All allegations of sexual harassment and abuse within the Anthropology department must be fully addressed without delay. But if the potentially transformative measures currently being eyed go forth, as I hope they will, they won’t be solely the outcome of such accusations, or even of new and dynamic departmental leadership. Decades-long efforts to shift institutional culture will deserve as much credit, including fleeting moments like the one described above.
As a junior faculty woman who was structurally vulnerable in the very ways detailed by the article, my first-hand experience of institutional transition adds an important layer to his account. (The reporter and I had planned to speak before his article appeared, but we ran into bad timing and circumstances on my end.) During the 2000s, I watched the tide turn towards gender justice in the Anthropology department and beyond. Like all institutional change, the process unfolded in fits and starts, not just within the department but in tandem with other units and levels of University administration.
This kind of progress is rarely linear. Back in 2007 the Weatherhead Center for International Affairs considered and eventually approved my request to spend research travel funds on childcare — the first time it had done so, I was told. (If this were to become standard practice, it would be a boon for women in disciplines that entail extended fieldwork.) Yet even as the Center eased the way for me to launch new research with my family in tow, its previous director, Jorge I. Dominguez, was apparently engaging in serial acts of sexual harassment, for which he was eventually sanctioned by the University.

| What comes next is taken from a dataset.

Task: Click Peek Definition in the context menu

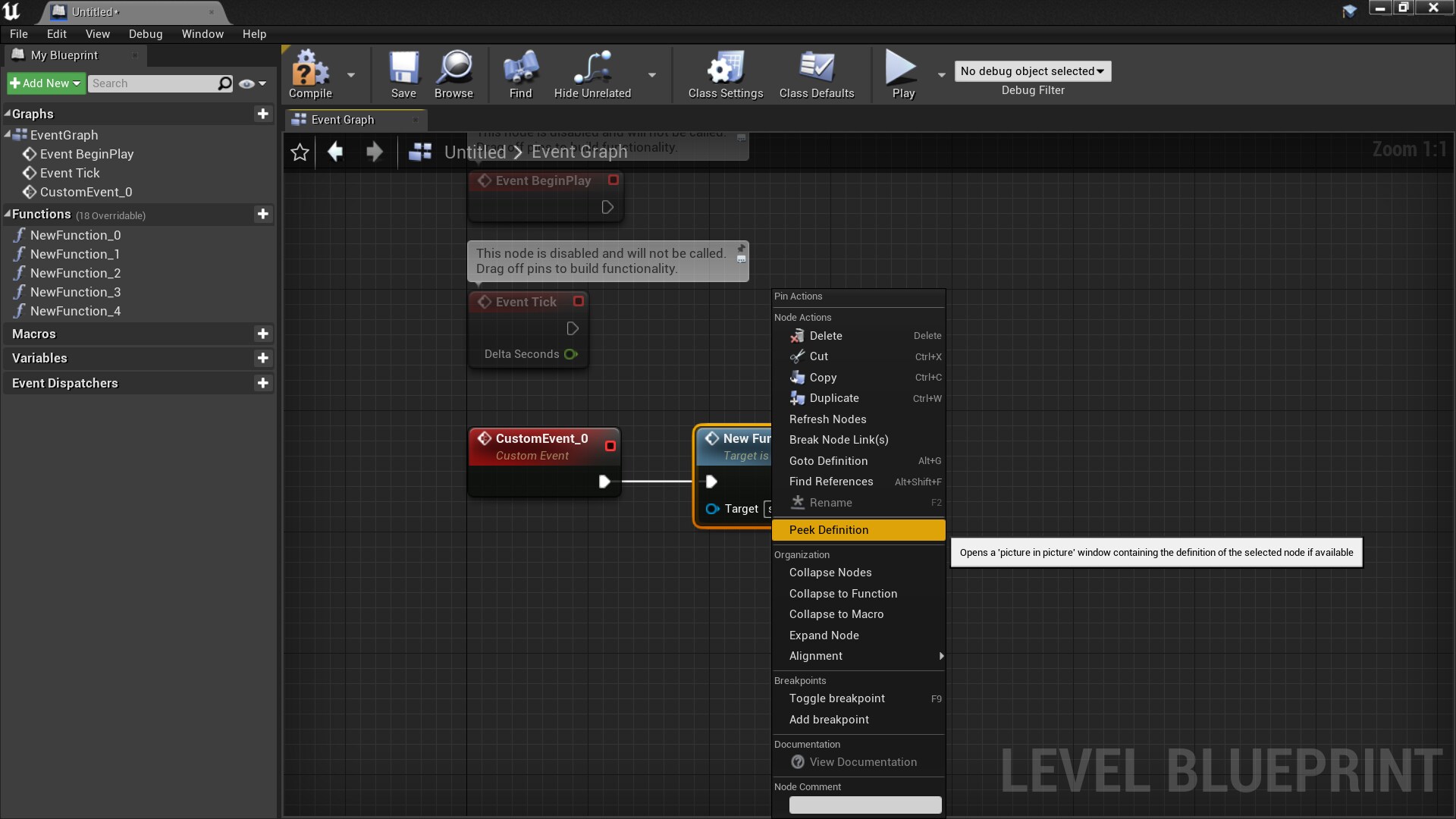Action: coord(829,529)
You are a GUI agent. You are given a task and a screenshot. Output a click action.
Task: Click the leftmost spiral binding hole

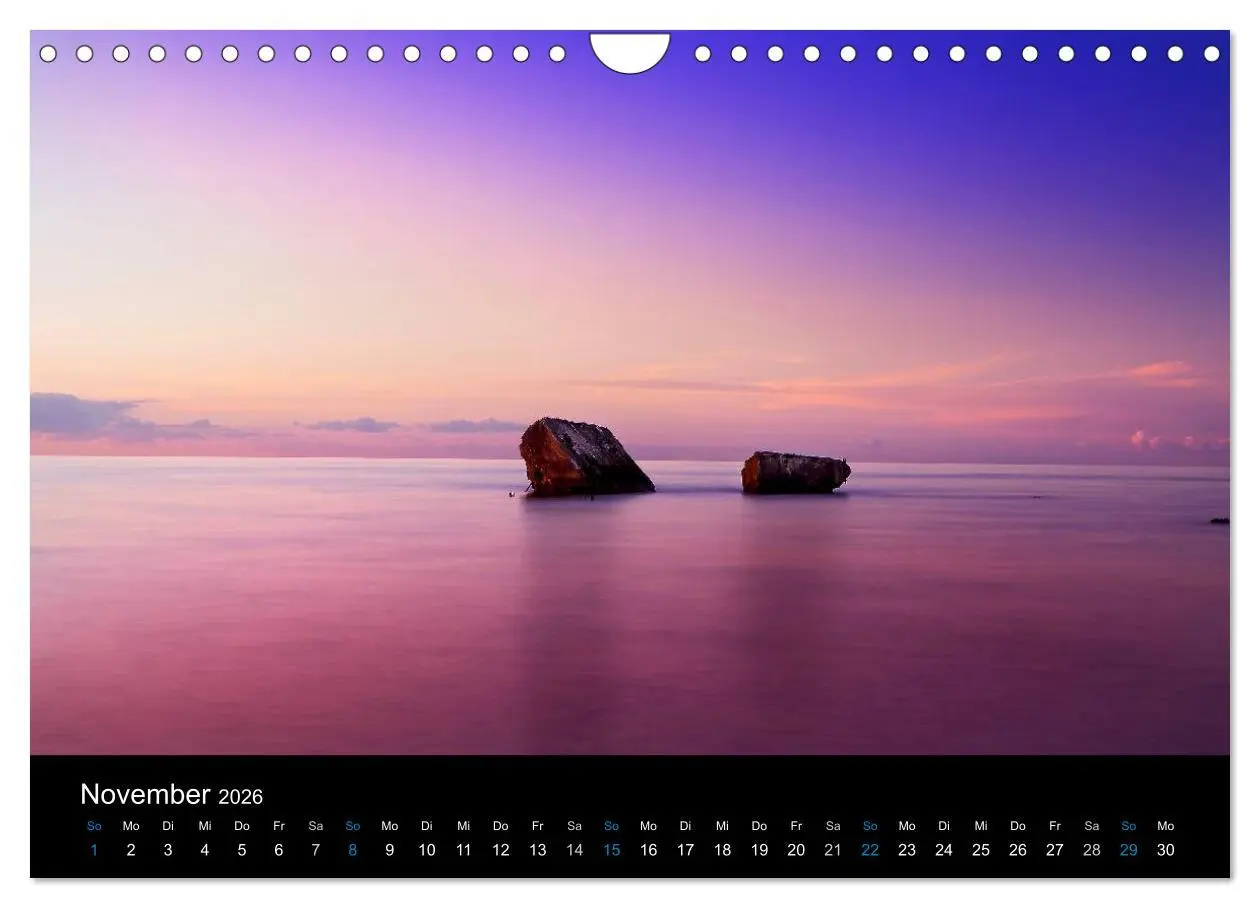pos(48,51)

By the time I left Harvard in 2011, largely for reasons unrelated to the matters at hand, several forms of implicit biases and barriers to women’s success were widely acknowledged. Clearly, abuses did not cease. But dissent, generational turnover, and leadership at several levels of the institution were forcing the renegotiation of norms and expectations affecting female Ph.D. students and junior faculty. Much of this was due to the University-wide efforts, formal as well as informal, of senior women like Professor Steedly, who had achieved promotion after running the gauntlet of rampant sexism and were determined to dismantle it. Male allies — yes, including some who later faced allegations — made positive contributions as well. It’s complicated.
I hope Harvard will hasten and support the Anthropology department’s current efforts to address gender inequity through new hires and support systems. The fact that Harvard, for better or worse, remains the cynosure of eyes across higher education only raises the stakes. I am keenly aware that resource-poor public universities like my current home institution probably won’t be in a position to follow suit. Still, Harvard’s actions either way will exert influence.
Smita Lahiri is a former Anthropology professor at Harvard; she is currently a lecturer in Anthropology and International Affairs at the University of New Hampshire.